Bringing it all together

Now that we have the 3 helper functions, we can run them together to generate an iterator that iterates through the number of transfers we have set as a limit and keeps finding or updating how long it takes to reach all/any stops in the system. At the end of the iterations, we see if our destination stop is there and we get a resulting timeframe for reaching it.

Note again that there is plenty of optimizations to be introduced but, again, the purpose is to just show the fundamental concept of the algorithm.

import time

# initialize lookup with start node taking 0 seconds to reach
time_to_stops = {from_stop_id: 0}

# setting transfer limit at 1
TRANSFER_LIMIT = 1
for k in range(TRANSFER_LIMIT + 1):
    logger.info("\nAnalyzing possibilities with {} transfers".format(k))
    
    # generate current list of stop ids under consideration
    stop_ids = list(time_to_stops.keys())
    logger.info("\tinital qualifying stop ids count: {}".format(len(stop_ids)))
    
    # update time to stops calculated based on stops accessible
    tic = time.perf_counter()
    time_to_stops = stop_times_for_kth_trip(from_stop_id, stop_ids, time_to_stops)
    toc = time.perf_counter()
    logger.info("\tstop times calculated in {:0.4f} seconds".format(toc - tic))
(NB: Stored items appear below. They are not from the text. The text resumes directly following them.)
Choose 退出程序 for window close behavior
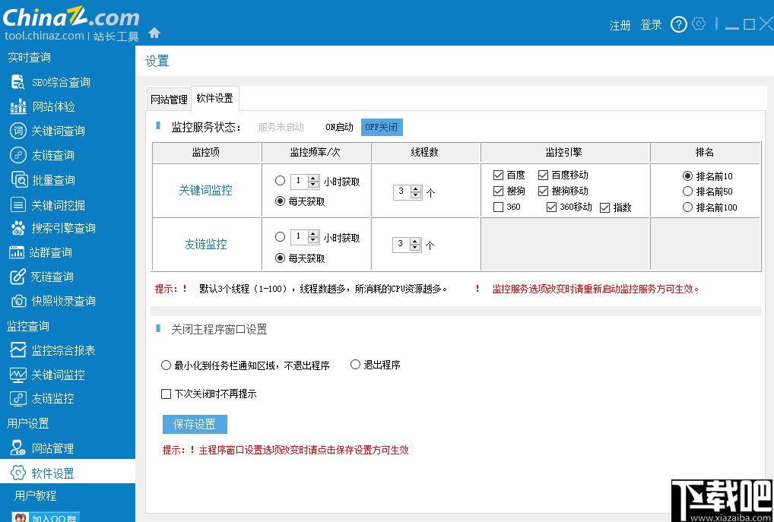774x522 pixels. 355,364
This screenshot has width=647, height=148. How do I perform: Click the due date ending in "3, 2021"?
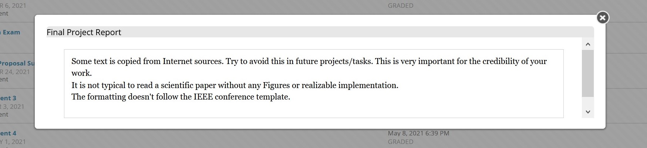tap(12, 107)
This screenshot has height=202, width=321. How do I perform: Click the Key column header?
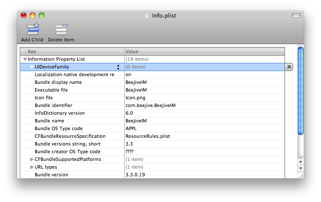71,51
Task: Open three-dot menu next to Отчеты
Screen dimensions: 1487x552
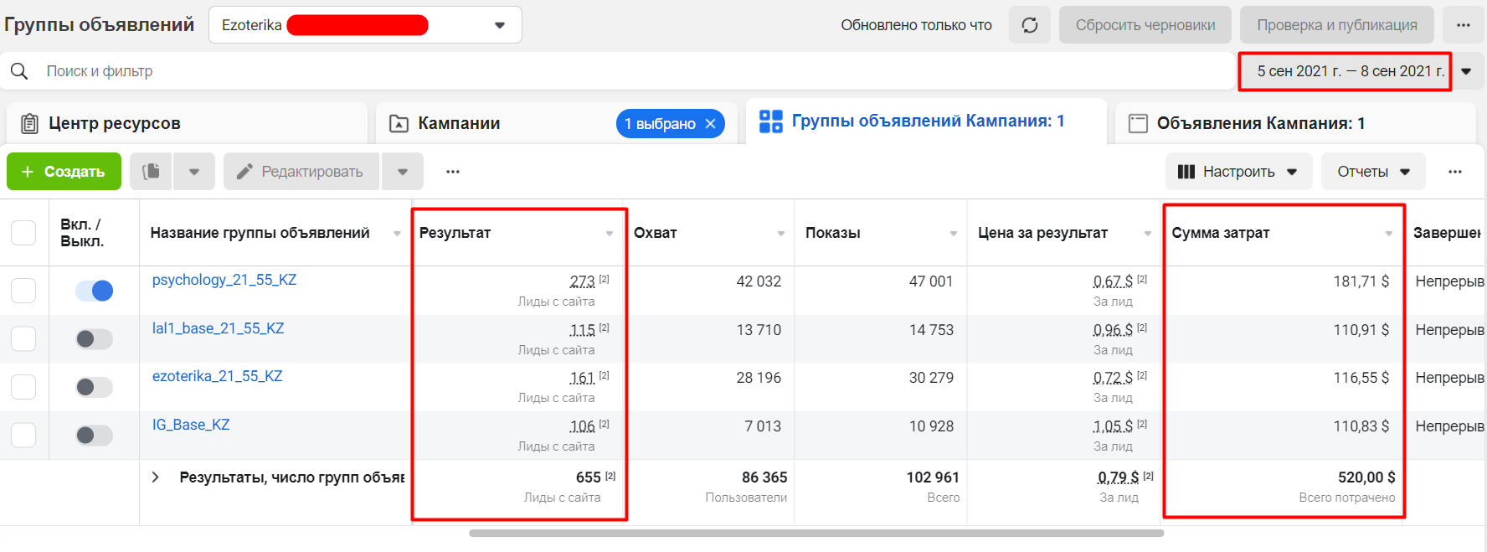Action: click(x=1455, y=172)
    added_keys_count = len((time_to_stops.keys())) - len(stop_ids)
    logger.info("\t\t{} stop ids added".format(added_keys_count))
    
    # now add footpath transfers and update
    tic = time.perf_counter()
    stop_ids = list(time_to_stops.keys())
    time_to_stops = add_footpath_transfers(stop_ids, time_to_stops, gdf)
    toc = time.perf_counter()
    logger.info("\tfootpath transfers calculated in {:0.4f} seconds".format(toc - tic))

    added_keys_count = len((time_to_stops.keys())) - len(stop_ids)
    logger.info("\t\t{} stop ids added".format(added_keys_count))
    
assert to_stop_id in time_to_stops, "Unable to find route to destination within transfer limit"
logger.info("Time to destination: {} minutes".format(time_to_stops[to_stop_id]/60))
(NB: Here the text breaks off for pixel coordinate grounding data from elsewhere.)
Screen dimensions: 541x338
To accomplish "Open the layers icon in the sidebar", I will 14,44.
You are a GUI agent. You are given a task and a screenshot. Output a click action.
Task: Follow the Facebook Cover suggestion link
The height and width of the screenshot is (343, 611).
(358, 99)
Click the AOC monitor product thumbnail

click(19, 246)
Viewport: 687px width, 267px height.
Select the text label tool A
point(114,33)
Here is the logged output from the above run with AC Transit data and start and end nodes set up earlier. The resulting time is 35.5 minutes which is the same as what you would get in a service like Google Maps (estimated 36 minutes).
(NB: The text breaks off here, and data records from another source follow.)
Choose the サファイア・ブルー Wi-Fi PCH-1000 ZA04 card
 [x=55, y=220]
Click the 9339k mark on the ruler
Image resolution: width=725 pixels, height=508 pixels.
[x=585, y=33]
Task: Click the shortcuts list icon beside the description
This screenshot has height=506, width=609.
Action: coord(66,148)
Analyzing possibilities with 0 transfers
    inital qualifying stop ids count: 1
    stop times calculated in 0.8255 seconds
        28 stop ids added
    footpath transfers calculated in 0.6502 seconds
        103 stop ids added

Analyzing possibilities with 1 transfers
    inital qualifying stop ids count: 132
    stop times calculated in 137.7573 seconds
        828 stop ids added
    footpath transfers calculated in 20.8401 seconds
        1053 stop ids added
Time to destination: 35.5 minutes

Conclusion

I hope this was helpful in demonstrating with code the basic concept of the RAPTOR transit routing algorithm presented in this paper. This is just a skeleton. It would be easy to introduce some of the optimizations discussed in the paper as well as modify how trips and stop paths are tracked to daylight more information other than just time to reach a stop (such as the path, the associated routes, and the number of transfers).